UserAttributeMapping

User attribute mappings.

groupAttributeMappings[]

GroupAttributeMapping

Group attribute mappings.

createdAt

string (date-time)

Timestamp when the settings were created.

String in RFC3339 text format. The range of possible values is from
0001-01-01T00:00:00Z to 9999-12-31T23:59:59.999999999Z, i.e. from 0 to 9 digits for fractions of a second.

To work with values in this field, use the APIs described in the
Protocol Buffers reference.
In some languages, built-in datetime utilities do not support nanosecond precision (9 digits).

replacementDomain

string

Domain replacement configuration.

Field

Description

domain

string

Required field. Domain to synchronize.

The string length in characters must be 1-253.

groups[]

string

List of groups to synchronize.

The string length in characters for each value must be 1-253. The maximum number of elements is 10.

organizationUnits[]

string

List of organizational units to synchronize.

The string length in characters for each value must be 1-253. The maximum number of elements is 10.

Field

Description

source

string

Source attribute name.

The string length in characters must be 0-253.

target

enum (UserTargetAttribute)

Required field. Target attribute to map to.
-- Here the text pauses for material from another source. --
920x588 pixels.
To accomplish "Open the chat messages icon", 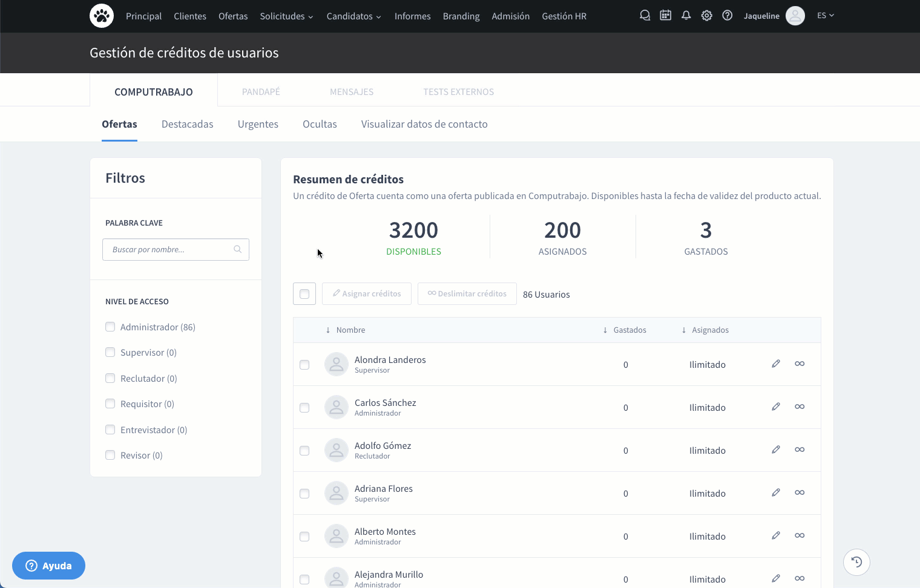I will (645, 16).
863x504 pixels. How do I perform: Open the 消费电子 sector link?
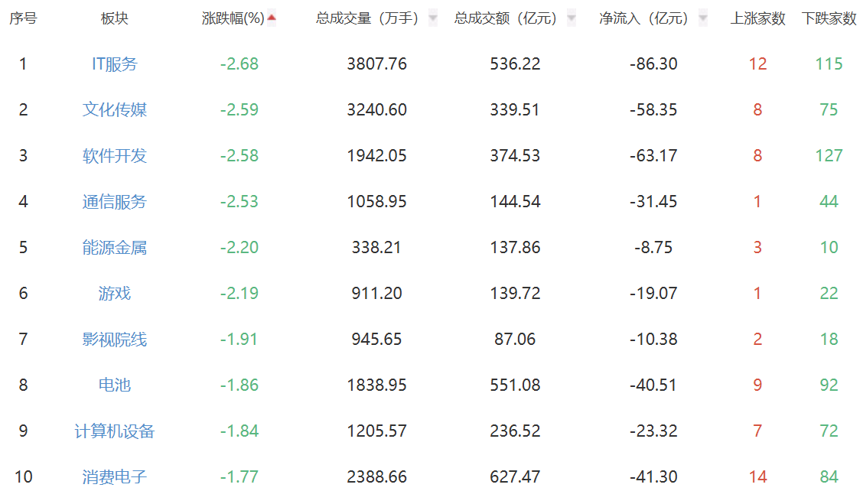click(x=115, y=477)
• FULL_NAME: Full name attribute.
• GIVEN_NAME: Given name attribute.
• FAMILY_NAME: Family name attribute.
• EMAIL: Email attribute.
• PHONE_NUMBER: Phone number attribute.
• USERNAME: Username attribute.

type

enum (MappingType)

Required field. Type of mapping.

• DIRECT: Direct mapping from source to target.
• EMPTY: Empty mapping (no source attribute).

Field

Description

source

string

Source attribute name.

The string length in characters must be 0-253.

target

enum (GroupTargetAttribute)

Required field. Target attribute to map to.

• NAME: Name attribute.
• DESCRIPTION: Description attribute.

type

enum (MappingType)

Required field. Type of mapping.

• DIRECT: Direct mapping from source to target.
• EMPTY: Empty mapping (no source attribute).